When learners are in the Commit level, you will see learners in pairs, groups, or working individually. The teacher may still be laying the groundwork for learning and determining prior knowledge at this level, but learners are more involved in what they learn. There will be more examples of student work on the walls. You may see the teacher walking around the room or sitting with one learner or with a group. This is the level where the teacher is starting to build the relationship with the learners. The learners start taking responsibility for some of the tasks or skills they need to learn.
When learners are in the Connect level, there is more noise in the classroom. You will see learners moving around the room, some standing, and others maybe even sitting on the floor or hall. The teacher may be doing the same as what they did in the Commit level but now the room is noisier in some areas and quieter in others. The learners are doing more of the talking than the teacher. This is where learners enjoy learning from each other and even teaching their peers. Learners are becoming more curious by generating questions and investigating solutions to challenges, issues, and problems.
When learners are in the Flow, this is called “messy learning” and may seem chaotic to some people. There is no way to capture what it might look like. You may have a few learners in the hall, one on a phone contacting a mentor, two sitting together animated, a small group brainstorming in the corner, and someone presenting their evidence to others for feedback. This is when learners are pursuing their interests, are curious and seeking what they are passionate about. You can hear it in their voices and actions. They know how to set goals and monitor their progress. They want to share what they learn. They are motivated to learn and take greater responsibility for their own learning. The teacher is guiding the process. Several teachers have noted that when their kids are in the flow, “they never want to go back to the traditional way of teaching.”
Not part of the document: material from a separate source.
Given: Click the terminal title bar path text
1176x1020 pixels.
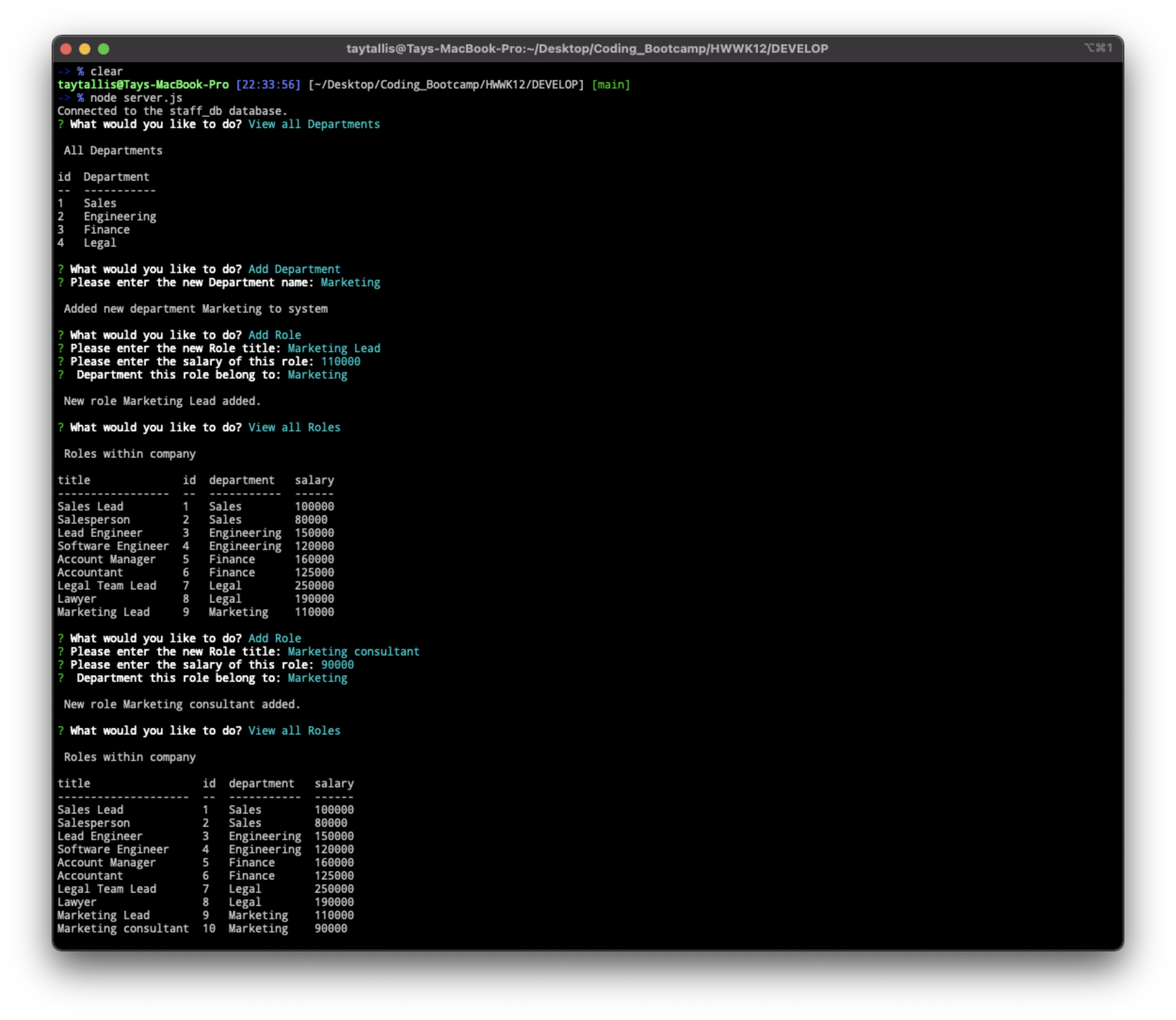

Deeper into Engagement and Flow…
Engagement is the affective side of learning and has been found to be a robust predictor of learner performance and behavior in the classroom. (Martin-Kniep, 2012) Engagement refers to the degree of attention, curiosity, interest, optimism, and passion that learners show when they are learning or being taught. When learners have a choice in what they are learning especially if it is something they are passionate about or interested in, they jump in and sometimes get lost in the task or project. This is called “flow” and you can see and hear the engagement.
The Psychology of Optimal Experience. New York: Harper and Row]
Mihaly Csikszentmihalyi is best known as the architect of the theory of flow. Flow is when a person is fully immersed in what they are doing and there is a balance between the challenge of the task and the skill of the learner. Flow cannot occur if the task is too easy or too difficult. Csíkszentmihályi published the graph below that depicts the relationship between the challenges of a task and skills. Flow only occurs when the activity is a higher-than-average challenge and requires above-average skills. Both skill level and challenge level must be matched and high; if skill and challenge are low and matched, then apathy results. (Csíkszentmihályi, 1990)
Some questions for you to respond below:
Have you experienced flow?
Where are you in the Continuum of Engagement?
What about your learners in your classroom?
Csikszentmihalyi, M. (1990) Flow: The Psychology of Optimal Experience. New York. Harper & Row.
Martin-Kniep, G. (2012) 27. Neuroscience of engagement and SCARF: why they matter to school.